India’s Ministry of Electronics and Information Technology has publicly endorsed RISC-V as part of its domestic semiconductor strategy. At the same time, European initiatives have positioned open architectures as foundations for sovereign compute projects. These moves reflect a convergence of technical, economic, and policy priorities around control and resilience.
For enterprises, this translates into reduced vendor lock-in, more substantial negotiating leverage, and long-term architectural optionality.
Conclusion: Control as the New Source of Advantage
The adoption of RISC-V in AI-focused custom silicon reflects a more profound strategic shift. As AI workloads diversify and efficiency becomes a defining constraint, control over instruction sets, data movement, and architectural evolution is emerging as a competitive advantage.

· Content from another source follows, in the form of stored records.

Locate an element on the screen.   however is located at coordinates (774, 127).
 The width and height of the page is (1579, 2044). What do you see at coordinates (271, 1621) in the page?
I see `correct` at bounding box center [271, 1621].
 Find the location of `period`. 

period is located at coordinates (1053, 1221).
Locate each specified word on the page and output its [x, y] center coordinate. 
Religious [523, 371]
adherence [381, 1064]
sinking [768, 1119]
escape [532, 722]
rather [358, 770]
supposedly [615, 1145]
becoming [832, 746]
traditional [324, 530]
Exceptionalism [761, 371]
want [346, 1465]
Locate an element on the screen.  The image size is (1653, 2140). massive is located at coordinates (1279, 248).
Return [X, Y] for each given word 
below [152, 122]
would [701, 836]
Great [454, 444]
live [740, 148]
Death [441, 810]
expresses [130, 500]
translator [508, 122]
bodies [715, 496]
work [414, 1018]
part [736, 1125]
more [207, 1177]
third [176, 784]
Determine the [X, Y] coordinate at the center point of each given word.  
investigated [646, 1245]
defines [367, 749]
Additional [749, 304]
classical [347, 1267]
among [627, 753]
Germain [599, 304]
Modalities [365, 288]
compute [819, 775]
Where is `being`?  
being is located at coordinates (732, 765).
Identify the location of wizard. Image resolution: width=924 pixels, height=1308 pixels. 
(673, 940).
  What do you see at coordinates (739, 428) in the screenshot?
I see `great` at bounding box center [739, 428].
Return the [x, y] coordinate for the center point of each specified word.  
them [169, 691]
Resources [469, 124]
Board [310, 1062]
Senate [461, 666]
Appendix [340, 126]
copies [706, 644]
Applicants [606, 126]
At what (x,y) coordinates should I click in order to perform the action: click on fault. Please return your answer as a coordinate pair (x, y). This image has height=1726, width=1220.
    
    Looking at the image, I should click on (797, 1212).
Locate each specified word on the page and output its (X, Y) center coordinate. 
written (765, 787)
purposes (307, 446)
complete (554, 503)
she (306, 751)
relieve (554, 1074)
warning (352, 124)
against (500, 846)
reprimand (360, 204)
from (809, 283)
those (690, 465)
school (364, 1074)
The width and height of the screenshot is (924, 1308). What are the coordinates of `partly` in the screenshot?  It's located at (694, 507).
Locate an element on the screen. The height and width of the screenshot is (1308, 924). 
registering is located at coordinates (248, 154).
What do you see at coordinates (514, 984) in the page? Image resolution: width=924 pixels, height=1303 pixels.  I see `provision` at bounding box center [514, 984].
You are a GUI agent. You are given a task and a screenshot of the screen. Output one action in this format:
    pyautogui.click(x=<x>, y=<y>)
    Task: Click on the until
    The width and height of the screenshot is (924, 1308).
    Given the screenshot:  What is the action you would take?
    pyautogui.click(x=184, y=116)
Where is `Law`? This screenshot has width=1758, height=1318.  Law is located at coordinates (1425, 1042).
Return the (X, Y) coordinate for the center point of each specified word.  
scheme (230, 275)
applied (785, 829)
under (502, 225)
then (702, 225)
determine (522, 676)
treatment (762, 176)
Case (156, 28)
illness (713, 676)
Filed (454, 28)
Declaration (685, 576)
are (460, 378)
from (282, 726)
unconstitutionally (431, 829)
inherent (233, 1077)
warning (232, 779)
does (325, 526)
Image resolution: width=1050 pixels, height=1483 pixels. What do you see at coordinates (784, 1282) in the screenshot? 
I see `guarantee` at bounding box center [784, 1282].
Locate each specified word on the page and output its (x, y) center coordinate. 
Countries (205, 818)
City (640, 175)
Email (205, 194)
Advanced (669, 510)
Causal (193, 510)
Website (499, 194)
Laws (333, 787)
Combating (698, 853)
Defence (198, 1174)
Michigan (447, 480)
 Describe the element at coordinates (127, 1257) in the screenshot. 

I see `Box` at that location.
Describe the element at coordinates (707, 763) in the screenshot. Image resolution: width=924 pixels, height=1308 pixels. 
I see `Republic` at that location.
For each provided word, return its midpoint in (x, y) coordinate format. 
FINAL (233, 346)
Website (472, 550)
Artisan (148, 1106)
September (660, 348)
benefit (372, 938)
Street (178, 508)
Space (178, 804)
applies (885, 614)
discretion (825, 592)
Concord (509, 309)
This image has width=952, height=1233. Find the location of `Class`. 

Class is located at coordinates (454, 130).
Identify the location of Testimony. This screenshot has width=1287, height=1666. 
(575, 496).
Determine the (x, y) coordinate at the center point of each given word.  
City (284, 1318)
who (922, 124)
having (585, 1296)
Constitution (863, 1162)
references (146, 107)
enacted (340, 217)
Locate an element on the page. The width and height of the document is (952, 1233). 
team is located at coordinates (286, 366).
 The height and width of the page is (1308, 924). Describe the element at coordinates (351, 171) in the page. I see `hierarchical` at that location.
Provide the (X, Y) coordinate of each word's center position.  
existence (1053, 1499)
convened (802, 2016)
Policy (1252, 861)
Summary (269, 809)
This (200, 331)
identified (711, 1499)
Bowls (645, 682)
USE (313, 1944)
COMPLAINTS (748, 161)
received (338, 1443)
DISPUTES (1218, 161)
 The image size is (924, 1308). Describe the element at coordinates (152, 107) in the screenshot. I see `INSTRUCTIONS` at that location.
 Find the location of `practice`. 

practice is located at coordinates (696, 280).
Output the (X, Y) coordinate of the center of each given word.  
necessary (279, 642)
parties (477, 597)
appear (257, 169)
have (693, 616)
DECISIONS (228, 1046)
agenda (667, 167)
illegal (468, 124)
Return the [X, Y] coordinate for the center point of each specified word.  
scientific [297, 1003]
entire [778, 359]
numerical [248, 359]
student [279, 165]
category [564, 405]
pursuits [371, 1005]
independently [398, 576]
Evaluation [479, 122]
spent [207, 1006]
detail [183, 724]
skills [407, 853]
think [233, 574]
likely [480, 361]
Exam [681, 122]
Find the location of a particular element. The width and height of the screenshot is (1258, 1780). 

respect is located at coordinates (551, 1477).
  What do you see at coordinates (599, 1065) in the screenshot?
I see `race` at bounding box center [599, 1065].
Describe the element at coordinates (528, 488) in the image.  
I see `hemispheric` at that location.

Custom silicon is becoming a default path for serious AI differentiation. Open instruction sets make that path accessible beyond hyperscalers, enabling a broader set of organisations to innovate at the silicon layer.
In an environment where compute architecture increasingly shapes economic outcomes, RISC-V allows AI leaders to align hardware evolution with workload realities rather than external roadmaps. That alignment, more than cost reduction alone, defines its strategic case.